The United States Department of Agriculture (USDA) announced in March 2024 that H5N1 has started to affect dairy cattle in a few states. Since then, outbreaks among cattle have continued in 16 states and spread to dozens of humans, prompting California Governor Gavin Newsom to declare a state of emergency. The importance of H5N1 is even more evident among commercial poultry, where cases have been identified in all 50 states.
But what impact will all this have on the eggs and poultry we eat? is it really safe to continue consuming these products? We break down everything we know so far.
How has H5N1 already impacted our food supply?
H5N1 poses a hurdle for the dairy industry and commercial livestock farming, but not in a way that will necessarily make you sick. “We have seen milk infected with H5N1 before, but pasteurization kills the virus. We didn’t find it in beef, chicken or eggs,” says Brian LabusPhD, MPH, REHS, Assistant Professor, School of Public Health, University of Nevada, Las Vegas.
“The likelihood of H5N1 being transmitted through poultry products is extremely low, because symptoms appear quickly in poultry, especially turkeys, and birds quickly succumb to the virus,” says Mitzi Baum, CEO of Stop foodborne illnesses. The onset of H5N1 is so rapid that Labus says infected birds don’t have enough time to lay eggs before symptoms become fatal.

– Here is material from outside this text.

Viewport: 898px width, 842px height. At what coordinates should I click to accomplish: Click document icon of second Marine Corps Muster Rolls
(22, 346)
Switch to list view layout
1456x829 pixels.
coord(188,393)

Additionally, several federal and industry guidelines are in place to further reduce the risk of H5N1 entering our food supply. “The likelihood of eggs from infected poultry entering the retail market is low, due to the protective measures in place, which include flock testing and federal inspection programs,” says Dr. Mickey Rubinvice president of research for the American Egg Board. “Once a commercial poultry farm is identified as HPAI positive, the farm is placed in quarantine and all movement of eggs and birds stops immediately. This is required and enforced by state veterinarians working in conjunction with the USDA.
Rubin also notes that egg producers facing an avian flu outbreak cannot return to normal operations without careful cleaning, disinfection, testing and approval from the USDA and state government. Loss of production helps prevent infected produce from reaching the food supply. It also puts a strain on the supply chain, which can increase prices of eggs and poultry for the consumer.
Can we still eat eggs and poultry?
When it comes to bird flu risk levels, purchasing eggs and poultry from the supermarket is at the lower end of the spectrum. The CDC says there is no evidence that foods transmit H5N1, provided they are cooked and handled properly.
“Even though H5N1 can potentially be present in our food, the flu is not truly a foodborne illness. You have to breathe it to get sick, not eat it,” explains Labus. “There is a much higher risk of becoming infected with common foodborne pathogens like salmonella.”
Health experts advise cook completely your eggs and poultry to an internal temperature of 165°F to kill bacteria and viruses, including this strain of bird flu. Cooking your chicken thoroughly is something most home cooks are accustomed to doing, but the increased precautions may affect how you consume eggs. Soft, runny, undercooked eggs do not reach a high enough temperature to repel pathogens, posing a transmission risk. The safest way to eat eggs is to cook them completely, meaning the white and yolk are firm.
If you’re not ready to give up runny eggs, Baum suggests purchasing pasteurized shell eggs which can reduce the risk of transmission. It is also advisable to use these eggs, or pasteurized egg products, when making recipes that do not cook the eggs completely. Examples include homemade salad dressings and ice cream.